Question

Find the sign of $$\sin 300$$?

Answer 1

Hint: We are given above to find the sign of $$\sin 300$$. We will try to find it by using the graphical properties of trigonometric functions. We should know the signs of sin function on various quadrants in a Cartesian plane. A Cartesian plane is divided into four quadrants of $${90}^{\circ }$$ each. First we locate the position of $$\sin 300$$ in the given quadrant and then use graphical properties of trigonometric functions to find the sign of $$\sin 300$$.

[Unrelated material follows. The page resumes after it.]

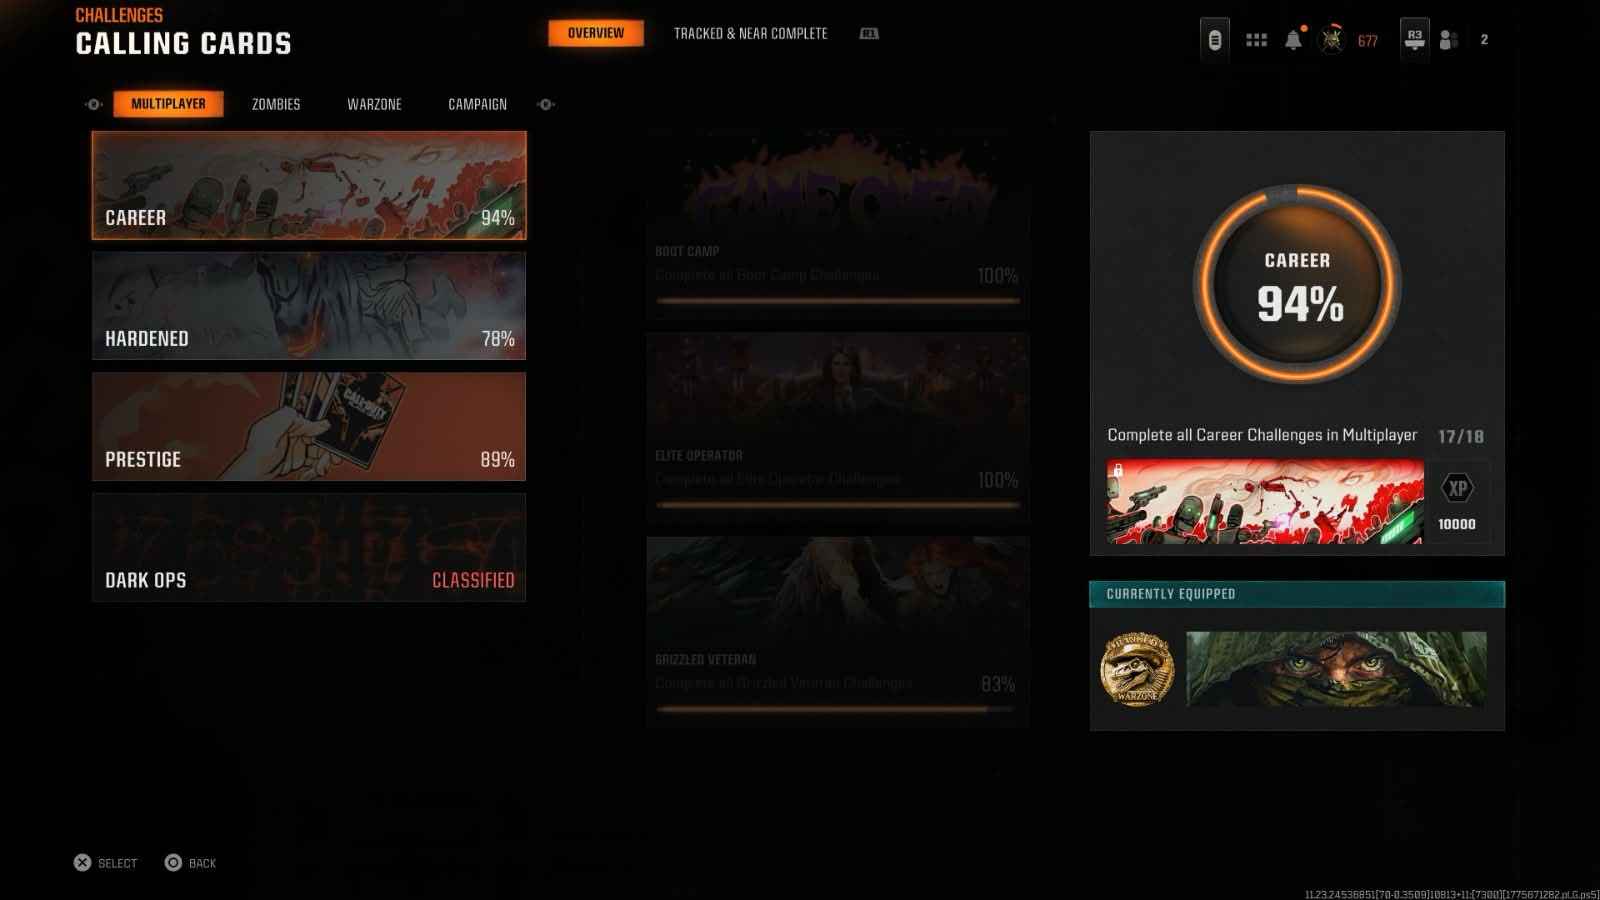Select the classified Dark Ops category
This screenshot has width=1600, height=900.
point(309,548)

Complete step-by-step solution:
First of all we have to locate $$\sin 300$$ in a quadrant using the graphical properties of trigonometric functions. First quadrant is between $$0^{\circ }$$to $${90}^{\circ }$$, second quadrant is between $${90}^{\circ }$$ to $${180}^{\circ }$$, third quadrant is between $${180}^{\circ }$$ to $${270}^{\circ }$$ and fourth quadrant is between $${270}^{\circ }$$ to $${360}^{\circ }$$.
Sign of sin function in the first quadrant is positive, in the second quadrant is positive, in third quadrant is negative and fourth quadrant is negative, as given below
First quadrant $${}^{\prime }{+}^{\prime }$$
Second quadrant $${}^{\prime }{+}^{\prime }$$
Third quadrant $${}^{\prime }{-}^{\prime }$$
Fourth quadrant $${}^{\prime }{-}^{\prime }$$
Since we are dealing with$${300}^{\circ }$$, it is located in the fourth quadrant. Hence the sign of $$\sin 300$$ will be $${}^{\prime }{-}^{\prime }$$.

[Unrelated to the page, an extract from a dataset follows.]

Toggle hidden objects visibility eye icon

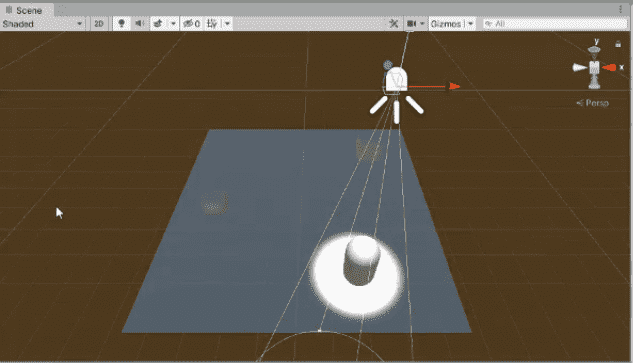[191, 24]
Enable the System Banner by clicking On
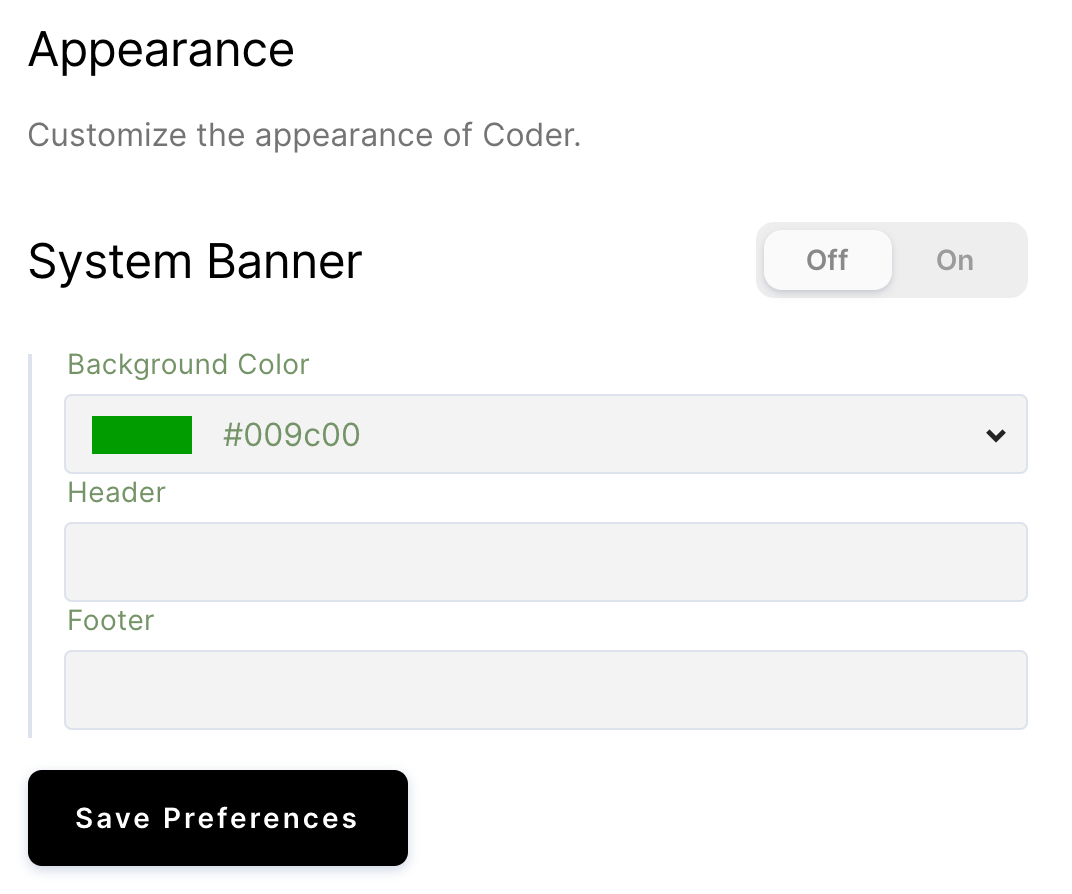1072x894 pixels. 954,260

Note: This is to note that we have to remember signs for all the trigonometric functions in different quadrants. We also have to remember the conversion of different trigonometric functions into each other. For example, for $$\sin 300$$, we know the sign is negative but we do not know its value. So we convert it into an angle whose trigonometric value can be found easily. For this we know that $$\sin (360-\theta )=-\sin \theta$$. So $$\sin 300$$ can be written as $$\sin (360-300)=-\sin 60$$, whose value we know is $$-{\displaystyle \frac{\sqrt{3}}{2}}$$.